What the task asks: The response should be the records below, repeated exactly, with each picture left out.

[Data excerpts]
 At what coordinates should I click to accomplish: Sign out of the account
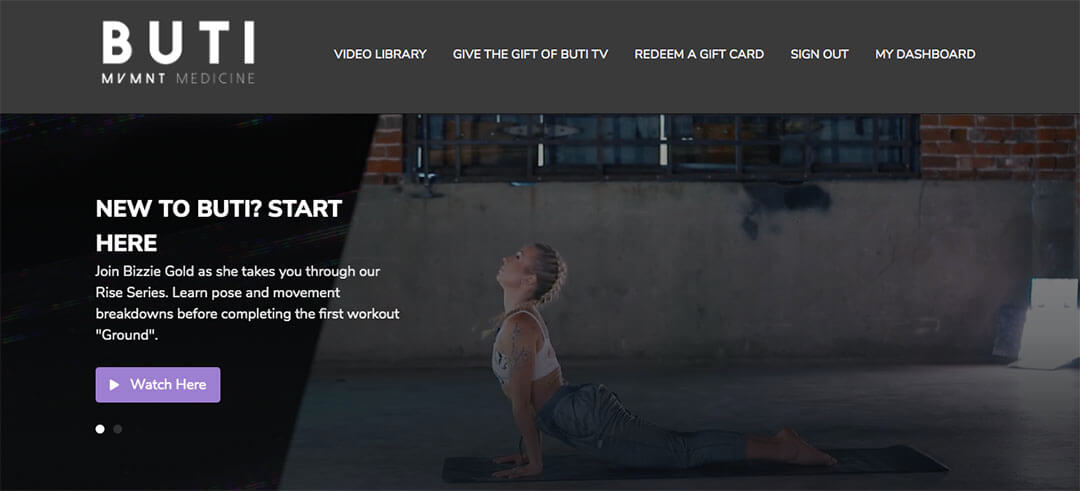point(820,54)
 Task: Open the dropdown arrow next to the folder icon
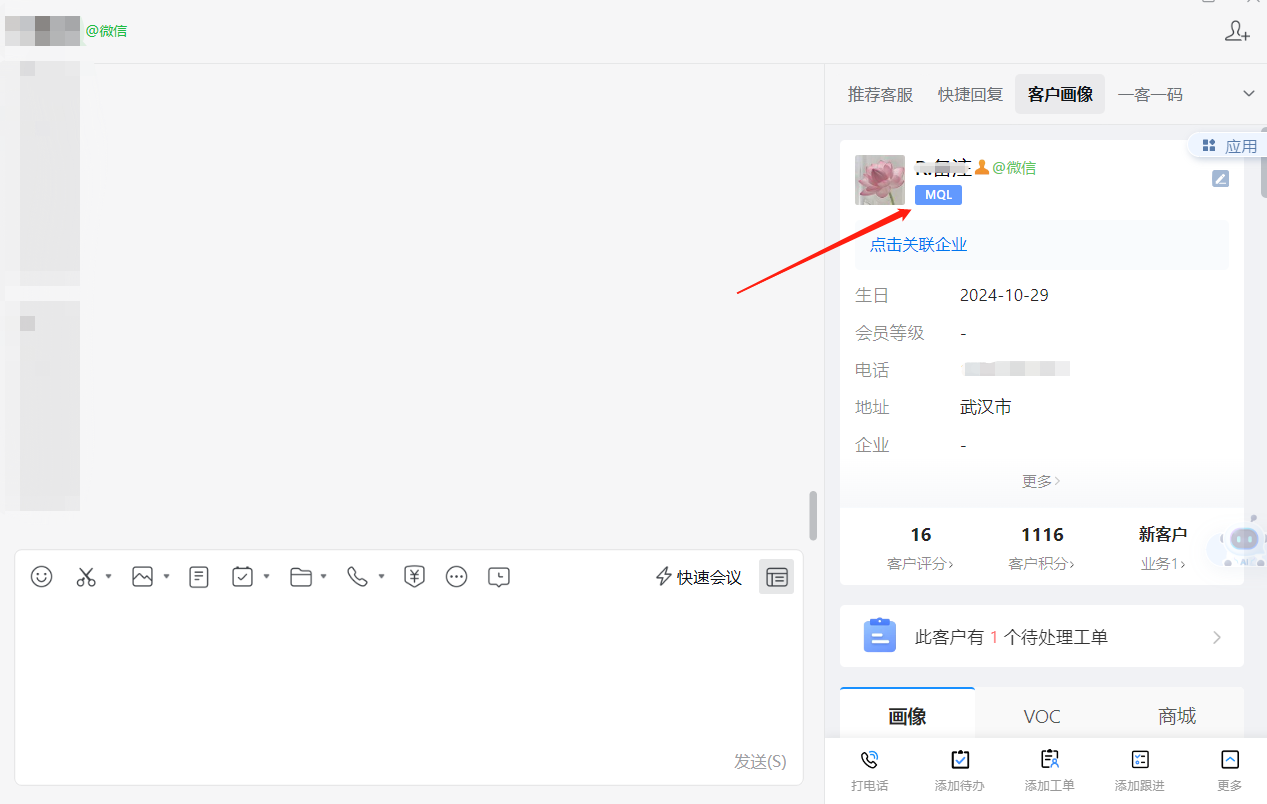point(323,577)
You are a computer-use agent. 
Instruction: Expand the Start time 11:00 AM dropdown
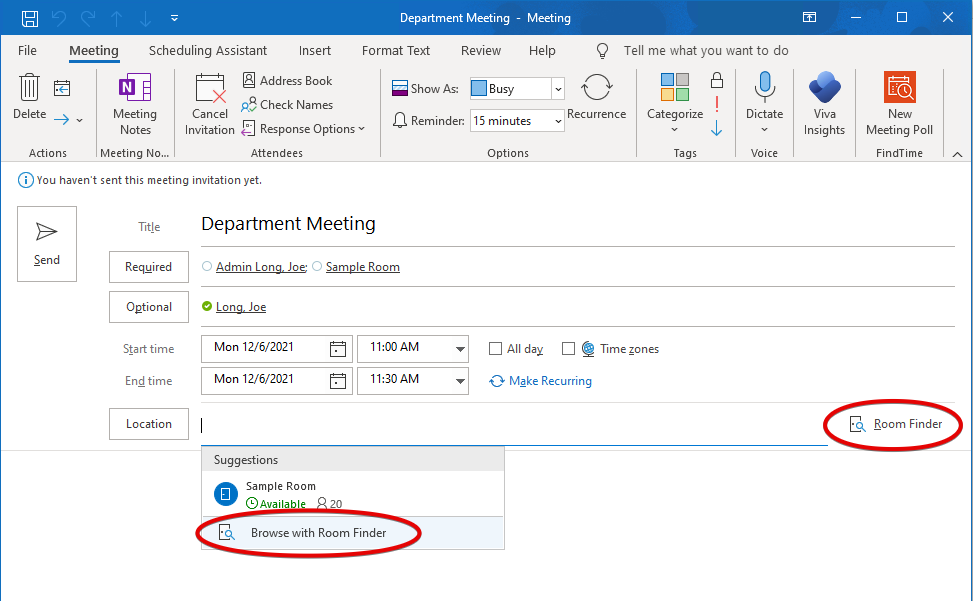pyautogui.click(x=460, y=349)
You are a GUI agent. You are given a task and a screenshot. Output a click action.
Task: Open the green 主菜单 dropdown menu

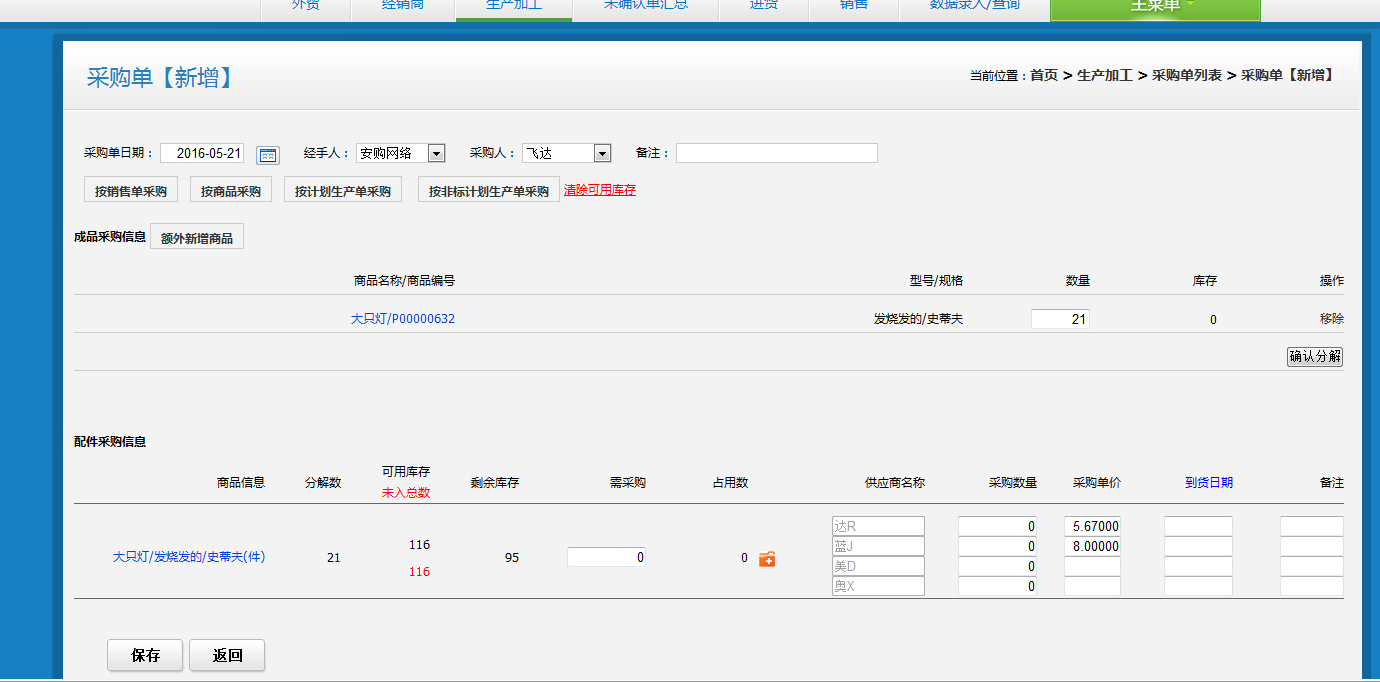click(1155, 7)
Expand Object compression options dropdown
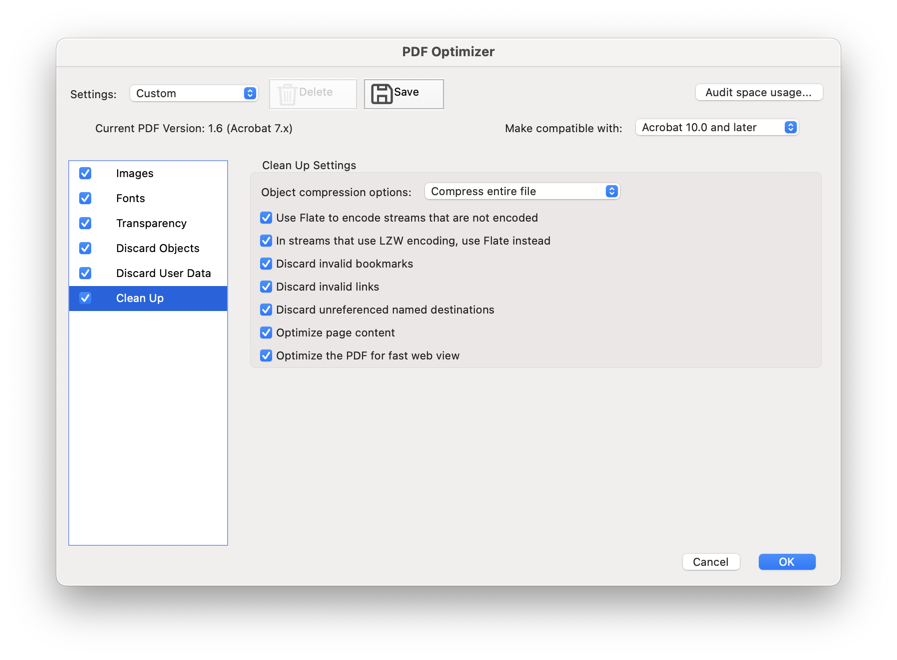The height and width of the screenshot is (660, 897). point(522,192)
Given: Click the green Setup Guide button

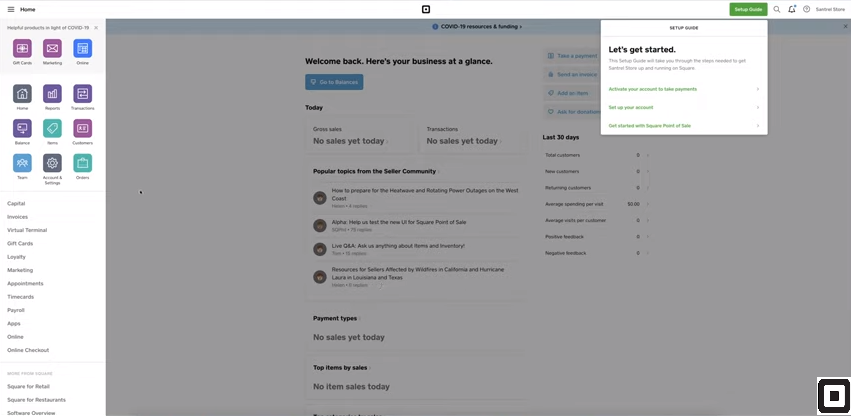Looking at the screenshot, I should click(748, 9).
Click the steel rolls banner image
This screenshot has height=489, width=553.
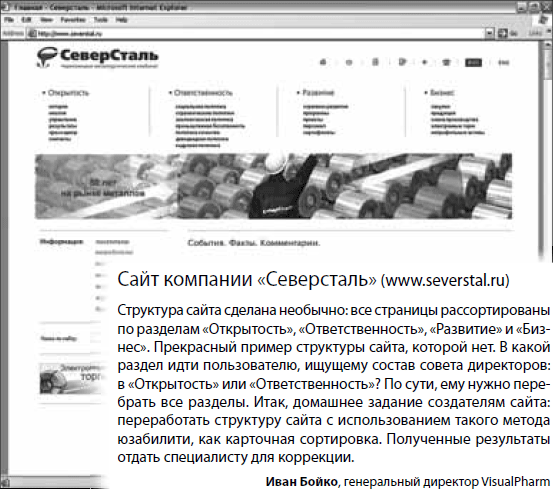(x=273, y=186)
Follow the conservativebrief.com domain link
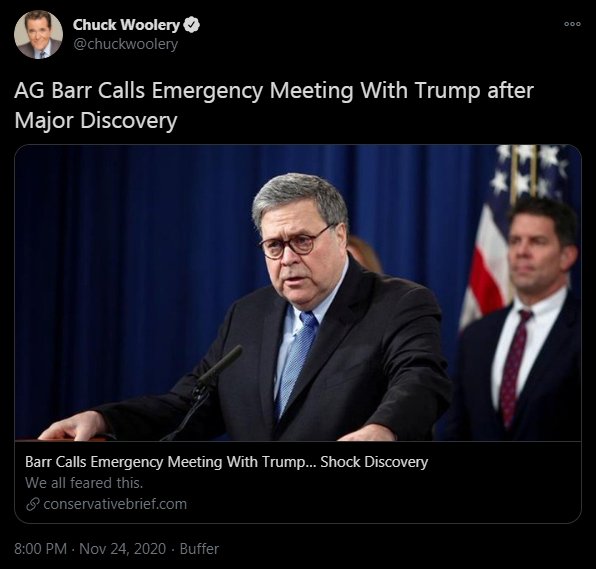This screenshot has width=596, height=569. [x=115, y=504]
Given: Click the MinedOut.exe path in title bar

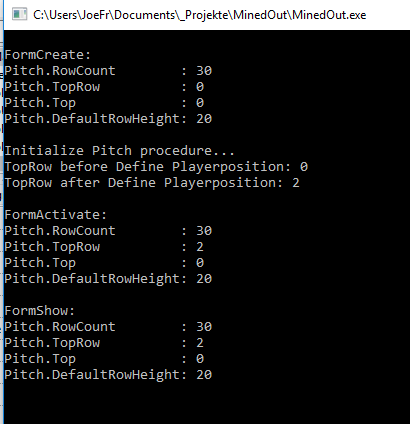Looking at the screenshot, I should (199, 15).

Answer:
 At what coordinates should I click to accomplish: Sign out of the account
point(820,54)
 Task: Open the dropdown arrow next to the folder icon
point(323,577)
You are a computer-use agent. 
Instruction: Expand the Start time 11:00 AM dropdown
pyautogui.click(x=460, y=349)
You are a GUI agent. You are given a task and a screenshot. Output a click action.
Task: Open the green 主菜单 dropdown menu

click(1155, 7)
Expand Object compression options dropdown
The height and width of the screenshot is (660, 897). point(522,192)
Given: Click the green Setup Guide button

Looking at the screenshot, I should click(748, 9).
Click the steel rolls banner image
This screenshot has height=489, width=553.
(x=273, y=186)
Follow the conservativebrief.com domain link
This screenshot has width=596, height=569. [x=115, y=504]
Given: Click the MinedOut.exe path in title bar

Looking at the screenshot, I should (199, 15).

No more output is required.